Condenan a médico santiagueño a pagar multa de $300 mil

La Anmat sancionó a los responsables del programa Compas, a través del cual se probaron vacunas contra el neumococo en 14 mil niños de Santiago del Estero, Mendoza y San Juan. En ese sentido, el órgano de contralor estableció que el laboratorio Glaxo debe pagar $400 mil; el coordinador nacional, Miguel Tregnaghi, $300 mil y el investigador principal en la provincia, Enrique Smith, $300 mil. Considera, además, que aplicaron en poblaciones vulnerables las estrategias para captar voluntarios.
La Administración Nacional de Medicamentos, Alimentos y Tecnología Médica (Anmat) impuso una multa de un millón de pesos a los responsables del estudio Compas, que realizó pruebas de la vacuna contra el neumococo en casi 14.000 niños de Santiago del Estero, Mendoza y San Juan.
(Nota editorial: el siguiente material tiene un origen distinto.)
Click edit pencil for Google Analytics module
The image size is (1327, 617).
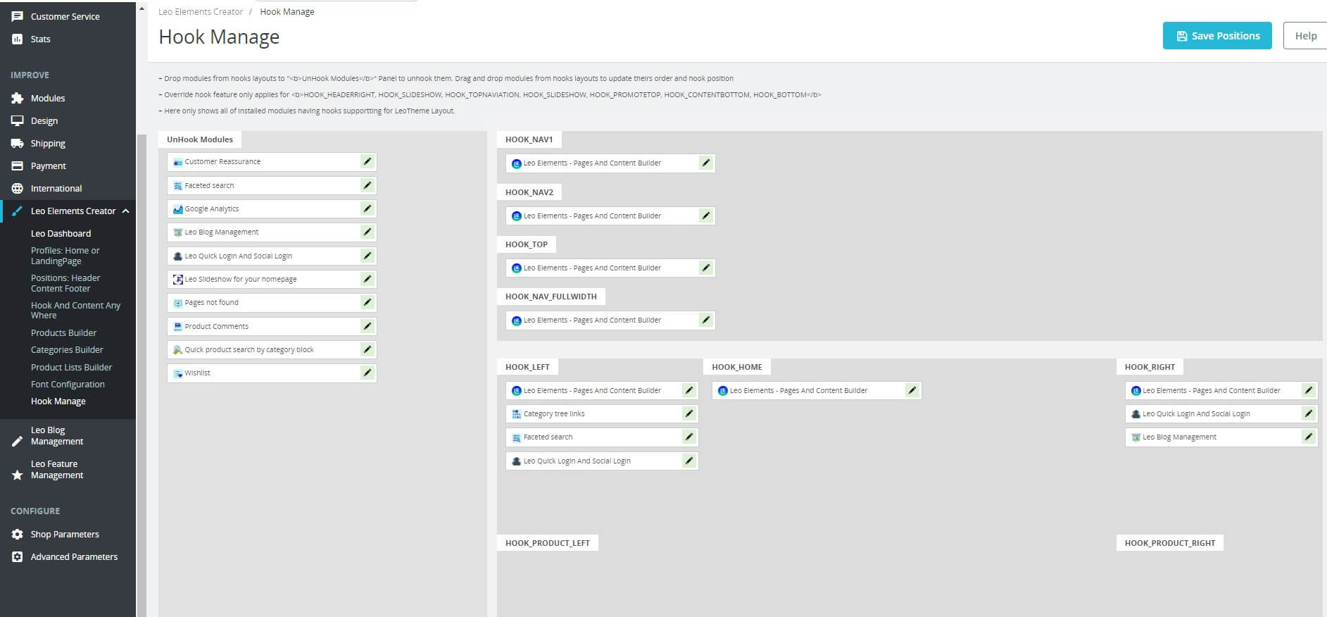coord(367,209)
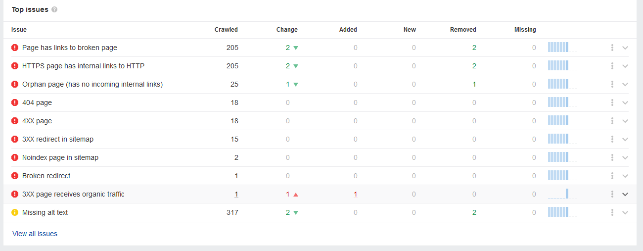This screenshot has width=643, height=251.
Task: Sort by the Removed column header
Action: pos(463,30)
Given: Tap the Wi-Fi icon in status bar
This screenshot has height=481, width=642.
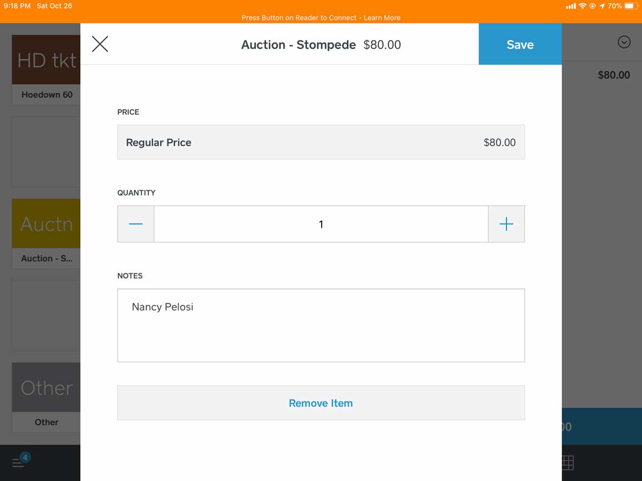Looking at the screenshot, I should tap(583, 6).
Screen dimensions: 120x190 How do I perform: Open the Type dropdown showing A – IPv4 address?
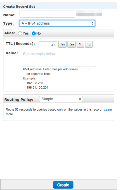57,23
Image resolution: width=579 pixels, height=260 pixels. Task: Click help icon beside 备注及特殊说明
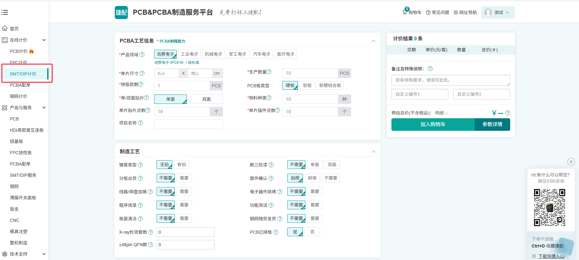430,69
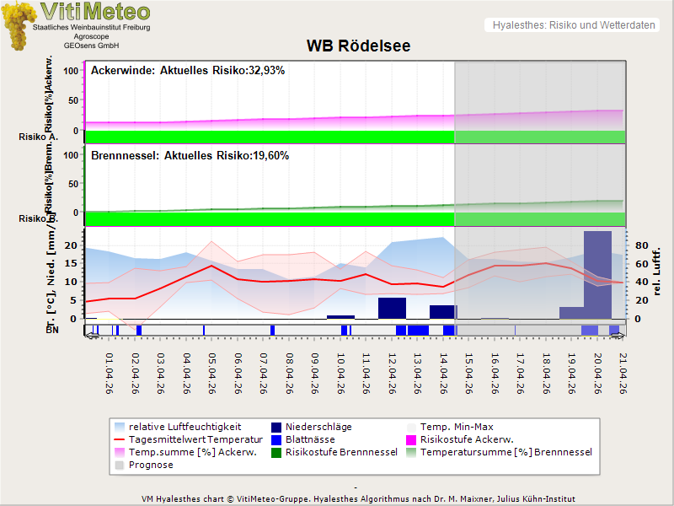Click the Temp.summe Ackerw. legend swatch
Viewport: 674px width, 506px height.
click(120, 452)
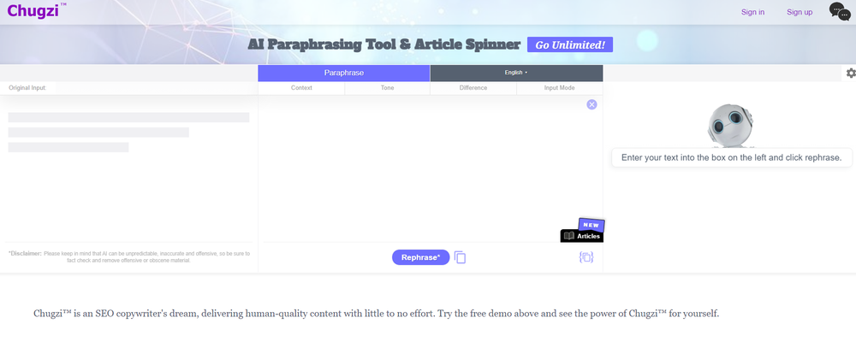Viewport: 856px width, 353px height.
Task: Click the braces icon at bottom right
Action: point(586,257)
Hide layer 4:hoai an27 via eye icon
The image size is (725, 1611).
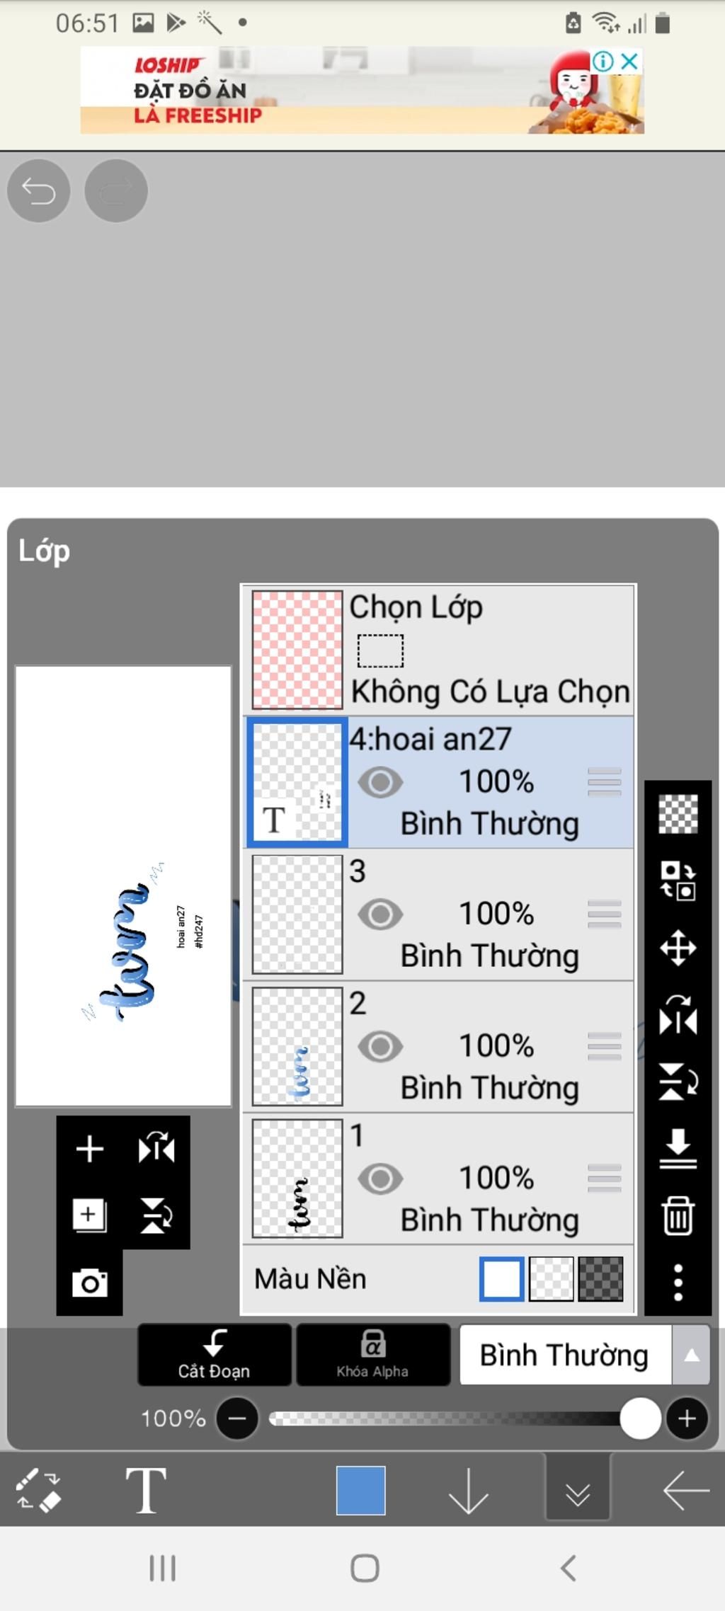pos(380,782)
La sanción, que puede ser apelada, se divide en tres partes:

- El laboratorio GlaxoSmithKline, patrocinante del estudio, debería pagar 400 mil pesos por "incumplir sus deberes de monitoreo".
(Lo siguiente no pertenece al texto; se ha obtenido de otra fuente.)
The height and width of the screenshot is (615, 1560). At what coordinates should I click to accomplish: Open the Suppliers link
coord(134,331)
- El investigador responsable y coordinador en la Argentina, Miguel Tregnaghi, debería pagar 300 mil pesos porque "omitió implementar las acciones necesarias para dar cumplimiento a las buenas prácticas en el desarrollo del ensayo clínico".

- El investigador principal en Santiago del Estero, Enrique Smith, debería pagar 300 mil pesos por "no haber llevado a cabo debidamente el proceso de consentimiento informado y los procesos de inclusión y de exclusión de pacientes".
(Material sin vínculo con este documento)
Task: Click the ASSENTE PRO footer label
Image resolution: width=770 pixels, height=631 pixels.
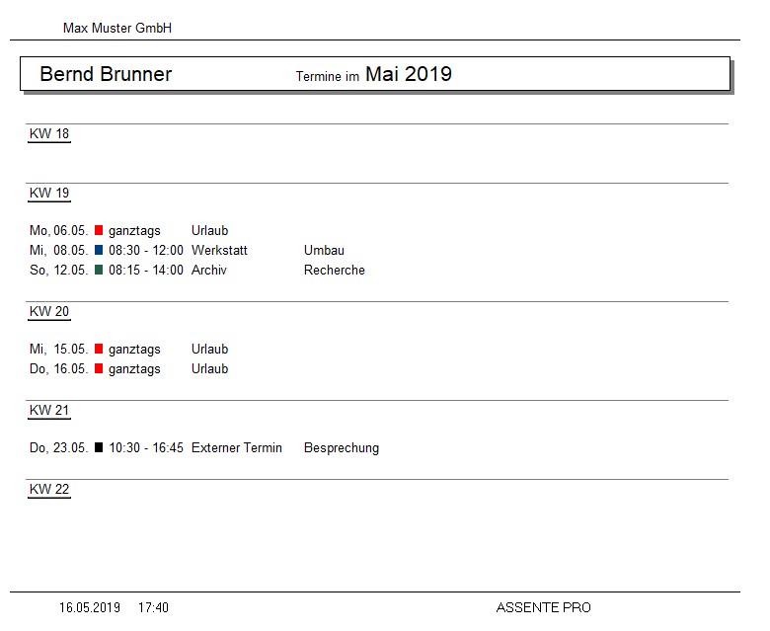Action: (x=544, y=607)
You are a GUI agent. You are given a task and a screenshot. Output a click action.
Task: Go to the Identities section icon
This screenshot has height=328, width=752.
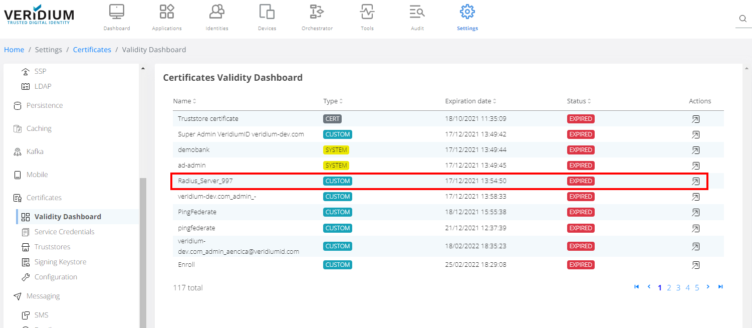217,12
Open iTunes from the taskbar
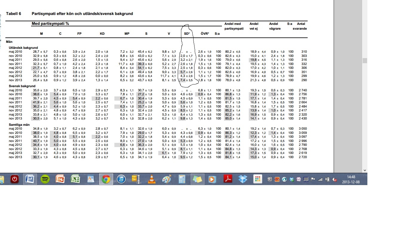Image resolution: width=408 pixels, height=230 pixels. (x=121, y=179)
En total, un millón de pesos, cifra que el Estado reserva para los casos que considera "graves", explicaron voceros oficiales, según publicó en la edición de ayer el diario Clarín.

La resolución

El documento de la sanción consta de 25 páginas y establece que la población sobre la cual se desarrolló el estudio estaba constituida por menores de edad provenientes de familias de bajos recursos, con bajos niveles de instrucción.

Por ello especifica que "las personas con tales características son consideradas como sujetos vulnerables" y además agrega que "el problema central que presenta la participación de personas vulnerables como sujetos de investigación consiste en que puede implicar una distribución desigual de cargas y beneficios, siendo individuos convencionalmente considerados vulnerables aquellos con capacidad o libertad disminuida para consentir o abstenerse de consentir".

La resolución también contempla que "en el caso de los pacientes iletrados, se omitió dar cumplimiento a la obligación de contar con la presencia de dos testigos para la toma del consentimiento informado, cuya importancia consiste en atestiguar que al paciente se le ofreció tiempo suficiente para decidir la participación en el estudio, que todas las preguntas que formuló fueron respondidas por el investigador y entendidas por el sujeto y que no se lo coaccionó para participar del ensayo".

La Anmat, además, especifica que en los estudios en los que se recluta a niños para establecer la seguridad y eficacia de una vacuna, "debe atenderse a las necesidades de salud y cuestiones éticas y jurídicas pertinentes a su situación; la selección y el reclutamiento de las comunidades y personas participantes de un ensayo clínico deben ser justos".

En ningún momento la sanción cuestiona la calidad de la vacuna, que ya está en su tercera fase de experimentación y avanza hacia su aprobación, sino las estrategias que se aplicaron para conseguir niños e informar a los padres.